Kellman not stopping at an airport for St Lucy

For years he has been agitating for an airport to be located in his northernmost constituency.

However, having secured an endorsement from his own administration for such a development to occur, Member of Parliament Denis Kellman will stop at nothing it seems to ensure that development comes to St Lucy.

Mere weeks after Minister of Tourism Richard Sealy stood up in Parliament and expressed Government’s support for the construction of an airport in St Lucy, Kellman Friday pulled out another major project from his growing wish-list of infrastructural works for the parish.

From left, General Manager of Arawak Cement Co Ltd Manuel Toro, St Lucy Parish Ambassadors Rario Rock and Melissa Sobers and St Lucy MP Denis Kellman were included in the welcoming party for the ceremonial Broken Trident.
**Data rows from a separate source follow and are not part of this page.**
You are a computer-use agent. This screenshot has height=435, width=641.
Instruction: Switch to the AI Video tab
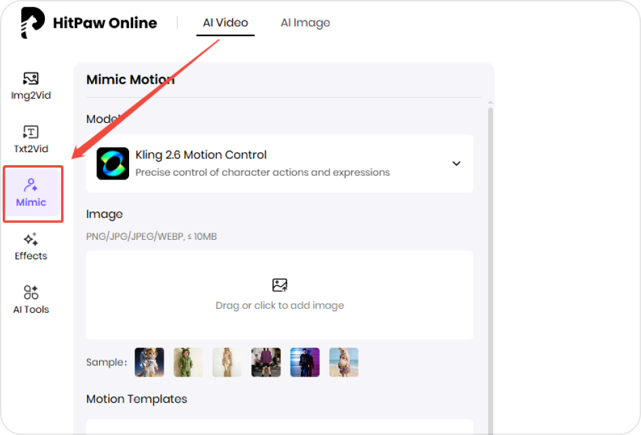(x=225, y=22)
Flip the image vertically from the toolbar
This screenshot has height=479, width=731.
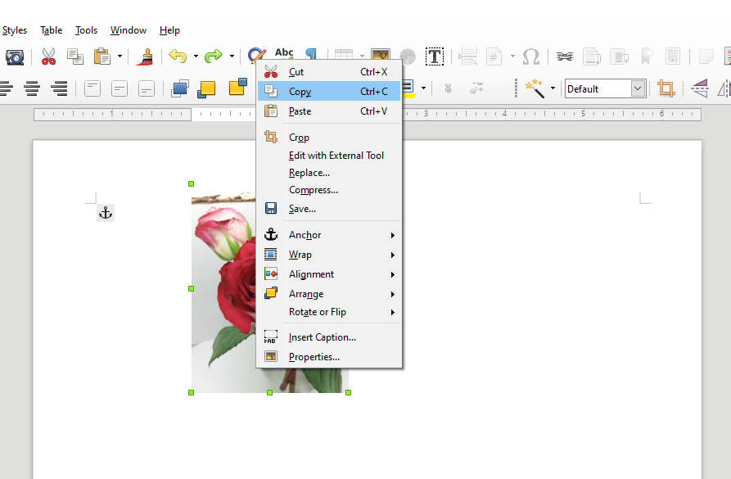coord(702,88)
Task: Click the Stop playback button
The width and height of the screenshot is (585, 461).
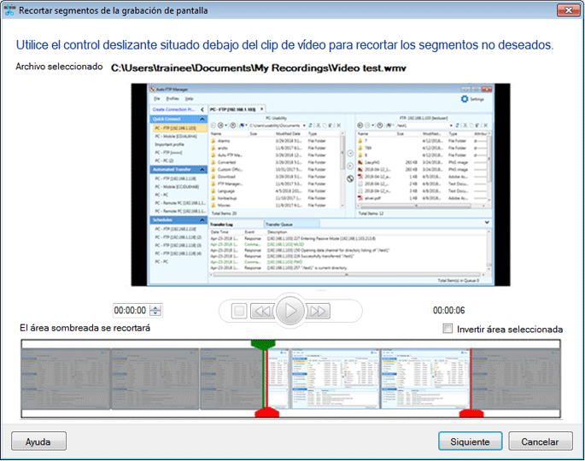Action: pos(240,311)
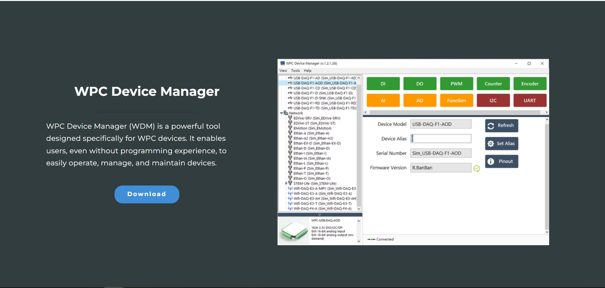Image resolution: width=605 pixels, height=288 pixels.
Task: Click the divider arrow above device description
Action: click(x=320, y=215)
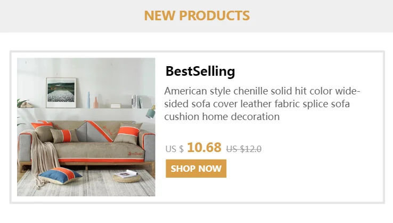Open the American style chenille sofa cover description
Viewport: 393px width, 223px height.
point(262,103)
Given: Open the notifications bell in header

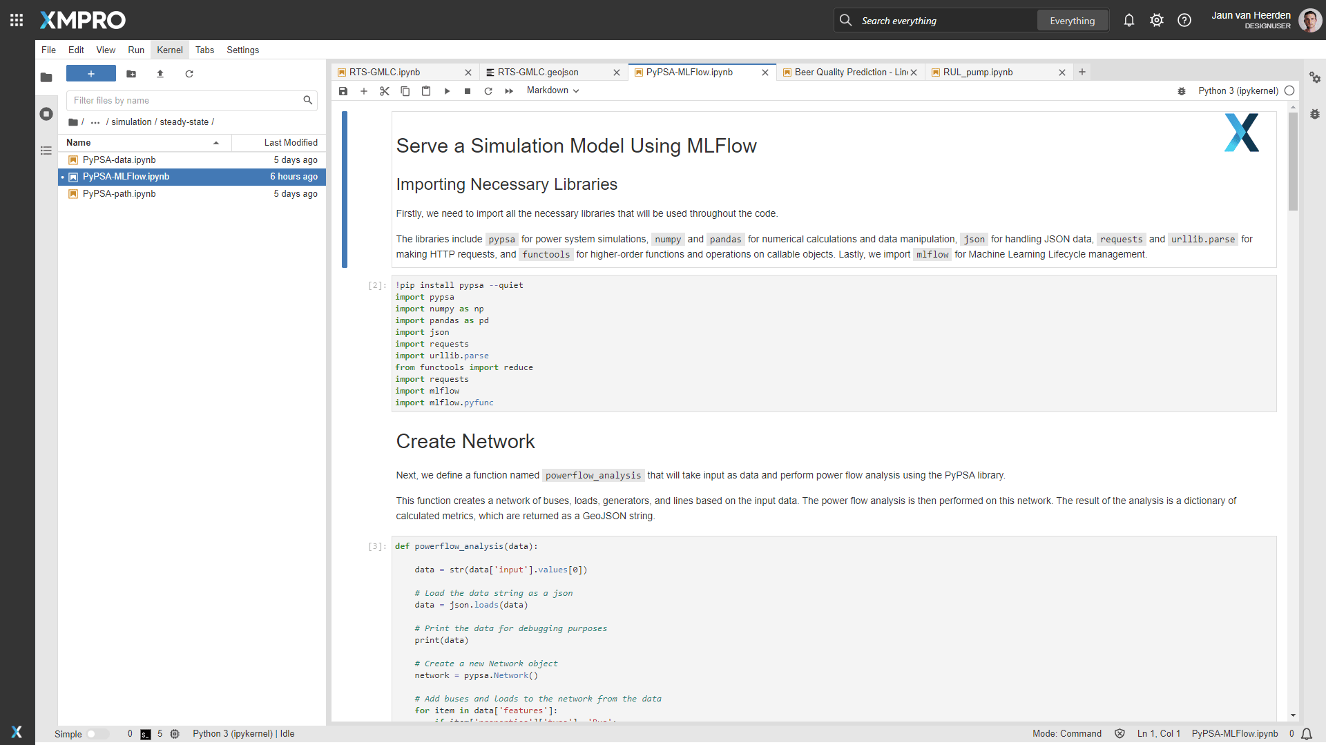Looking at the screenshot, I should click(1128, 21).
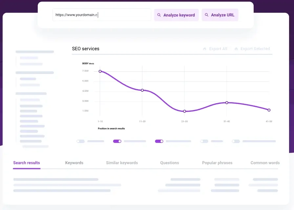Click the icon beside Export Selected
Viewport: 294px width, 210px height.
pyautogui.click(x=236, y=49)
From left, General Manager of Arawak Cement Co Ltd Manuel Toro, St Lucy Parish Ambassadors Rario Rock and Melissa Sobers and St Lucy MP Denis Kellman were included in the welcoming party for the ceremonial Broken Trident.

Addressing a welcoming ceremony at the Arawak Cement plant in St Lucy Friday morning, Kellman mooted the idea of having a seaport located in the constituency.

However, with questions already being asked about where Government would find the money to fund an airport in the north, he appeared to put the onus on the management of the cement company to both finance and develop his idea.

In fact, Kellman not only suggested that the nearby Arawak quarry would be the perfect location for such a development, but said it was a good way for management of the cement company to turn what many now see as a “negative” development into a positive one.

“I think you have the opportunity to correct the error that others have made. I think that we need to look at Panama where a major challenge has been turned into one of the greatest commercial solutions in the world. I think your quarry offers an opportunity for another port in St Lucy,” the  parliamentary representative said.

In further appealing to Arawak’s management, Kellman said now that Barbados was targeting business from South American countries and welcoming some of the largest cruise liners in the world, the Arawak Cement Co Ltd stood to benefit from port charges from mega-ships.

Referring to the engineering technology used in the construction of the Panama Canal in the early 20th century, Kellman recommended that Arawak could use the same lock system for ships entering their port.

He was insistent that there were benefits to be derived from the construction of a port in the north, saying, “It means that you will not only be making money from selling cement and concrete, but you will have an opportunity to charge port fees for use of your port.”

Earlier, Kellman recalled that as far back as 2008 when the Democratic Labour Party had assumed office, he had suggested that the environmental challenge presented by dust particles to residents living downwind to the plant could be addressed with the installation of jets of water.

He further recalled that engineers employed at the company had rejected his suggestion, but noted that the current management team had promised to install the jets to attract the dust particles.

However, in his brief address, General Manager Manuel Toro did not address any of Kellman’s proposals but he recalled that Arawak has been in operation in Barbados for the past 33 years and gave his audience the assurance that it will be here for the next 50 to 100 years.

Toro acknowledged that the company had the talent and the workforce to make Barbados stronger and greater.

Expressing his own love for the country, the Colombian born general manager, who took up his position five months ago, said: “I am very pleased and honoured to be living in this beautiful country. I can say this island is a paradise and living here is a blessing.”

He promised that under his management, the company would fully participate in the 50th Anniversary celebrations of the island’s independence.